▶ **TEXT**:
10 comments on “Build or Buy? The Design Rules Remain the Same

  1. Vishal Prajapati
    May 23, 2013

    This has been the debate for almost every one from SME to PSUs. Probably PSUs don't have problem building a product from scratch as they have enough resources for that. While SMEs have big confusion on which way to go. This is endless debate and can never draw sharp line from where build or buy can be switched. These are my views.

  2. bjcoppa
    May 23, 2013

    Speaking of design, I find it interesting how ARM has taken over the apps processor world, licensing out its chip architecture & dominating the mobile device world.  It owns no fabs and doesn't even outsource production to a foundry and strive to a fabless chip leader like Qualcomm. It has been able to stay lean and mean on the design front and held out companies like Intel for the longest time. Instead of starting with a business model centered around PCs like Intel, it saw the writing on the wall long ago and jumped on the mobile computing bandwagon and reeled in the herd globally.

  3. Netcrawl
    May 24, 2013

    @analoging you're right! ARM is doing a great job, it provide a low cost rapid platform for SoC platform(probably the best in the industry). Its driving a whole new number of the world's fastest growing market spaces and its partners that makes the direct market impact on the semiconductor space, and still doing great.

  4. bjcoppa
    May 24, 2013

    In some ways, ARM has a benefit from solely focusing on designing chips for its core applications. It does not have to worry about all of the issues surrounding maintaining a fab and outsourcing production. They can simply maintain a laser-like focus on designing the best chips for mobile devices on the planet (analog or not)- no pun intended.

  5. Brad Albing
    May 27, 2013

    @analoging – just to clarify this: It owns no fabs and doesn't even outsource production to a foundry and strive to a fabless chip leader like Qualcomm – do you mean ARM just sells its IP (but that's all)? Interesting business. I'm trying to think if there are any companies that are pursuing the selling of integrated analog IP in the same manner.

  6. jkvasan
    May 28, 2013


    Buying individual modules and building the design can reduce time-to-market. However, as I read from a recent blog “Remove the 'Frankenstein Effect' from Medical Devices, if care is not taken, 'parts selected for their unique special functions without regard for their perfect interoperability' , could have a negative impact.

▶ **TASK STATEMENT**:
Please answer these questions from the comments:
(a) Who posted the comment dated May 27, 2013?
(b) Which company does bjcoppa's first comment name as a fabless chip leader?
(c) In jkvasan's comment, what can buying individual modules and building the design reduce?
The items that follow come from a separate source.

Stored records
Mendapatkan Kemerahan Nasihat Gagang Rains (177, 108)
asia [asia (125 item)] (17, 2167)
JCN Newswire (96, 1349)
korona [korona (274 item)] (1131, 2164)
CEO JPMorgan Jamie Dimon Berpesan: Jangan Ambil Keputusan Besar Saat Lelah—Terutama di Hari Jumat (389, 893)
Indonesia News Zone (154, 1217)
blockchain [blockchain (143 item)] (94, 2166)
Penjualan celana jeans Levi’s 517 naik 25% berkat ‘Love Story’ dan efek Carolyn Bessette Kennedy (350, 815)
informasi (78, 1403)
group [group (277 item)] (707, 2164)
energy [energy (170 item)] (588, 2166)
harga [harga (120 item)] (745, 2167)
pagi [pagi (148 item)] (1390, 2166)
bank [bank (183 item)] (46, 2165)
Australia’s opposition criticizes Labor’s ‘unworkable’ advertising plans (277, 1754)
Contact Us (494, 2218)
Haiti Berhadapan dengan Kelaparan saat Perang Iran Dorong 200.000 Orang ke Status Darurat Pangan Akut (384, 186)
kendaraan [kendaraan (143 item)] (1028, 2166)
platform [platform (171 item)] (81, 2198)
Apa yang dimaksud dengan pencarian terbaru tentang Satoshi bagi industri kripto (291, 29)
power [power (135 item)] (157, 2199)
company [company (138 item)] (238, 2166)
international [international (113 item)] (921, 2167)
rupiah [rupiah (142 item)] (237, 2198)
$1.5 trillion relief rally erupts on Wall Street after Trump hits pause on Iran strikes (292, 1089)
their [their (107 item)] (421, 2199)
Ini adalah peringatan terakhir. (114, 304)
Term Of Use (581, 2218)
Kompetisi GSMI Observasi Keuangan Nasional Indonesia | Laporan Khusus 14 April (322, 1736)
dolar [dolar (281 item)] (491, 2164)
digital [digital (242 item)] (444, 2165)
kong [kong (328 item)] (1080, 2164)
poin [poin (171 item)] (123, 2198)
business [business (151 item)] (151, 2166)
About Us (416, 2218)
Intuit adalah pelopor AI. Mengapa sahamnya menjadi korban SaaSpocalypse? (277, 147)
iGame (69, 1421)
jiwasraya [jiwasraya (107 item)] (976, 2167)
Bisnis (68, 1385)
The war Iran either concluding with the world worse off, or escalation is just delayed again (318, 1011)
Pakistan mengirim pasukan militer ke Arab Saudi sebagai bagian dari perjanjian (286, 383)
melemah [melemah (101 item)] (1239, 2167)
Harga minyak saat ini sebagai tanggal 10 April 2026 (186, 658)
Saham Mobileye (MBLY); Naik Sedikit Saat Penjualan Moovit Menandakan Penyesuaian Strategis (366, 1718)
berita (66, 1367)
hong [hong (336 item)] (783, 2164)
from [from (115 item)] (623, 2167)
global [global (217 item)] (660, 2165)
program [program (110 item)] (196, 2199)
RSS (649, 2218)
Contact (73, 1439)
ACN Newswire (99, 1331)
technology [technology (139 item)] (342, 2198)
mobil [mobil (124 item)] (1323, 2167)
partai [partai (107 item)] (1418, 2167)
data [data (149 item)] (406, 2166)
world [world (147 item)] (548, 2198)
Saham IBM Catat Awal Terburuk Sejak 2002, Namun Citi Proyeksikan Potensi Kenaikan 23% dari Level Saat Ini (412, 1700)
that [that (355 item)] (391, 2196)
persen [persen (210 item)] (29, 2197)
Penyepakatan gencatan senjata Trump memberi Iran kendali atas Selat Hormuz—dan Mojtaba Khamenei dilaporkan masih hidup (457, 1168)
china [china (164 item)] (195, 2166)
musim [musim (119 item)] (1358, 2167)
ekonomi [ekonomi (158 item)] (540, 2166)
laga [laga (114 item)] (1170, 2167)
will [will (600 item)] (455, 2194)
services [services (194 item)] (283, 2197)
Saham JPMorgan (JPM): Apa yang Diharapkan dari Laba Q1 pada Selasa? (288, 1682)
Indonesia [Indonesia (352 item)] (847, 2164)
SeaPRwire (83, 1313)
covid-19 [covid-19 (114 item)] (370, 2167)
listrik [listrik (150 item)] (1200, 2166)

▶ **EXERCISE SOLUTION**:
(a) Brad Albing
(b) Qualcomm
(c) Time-to-market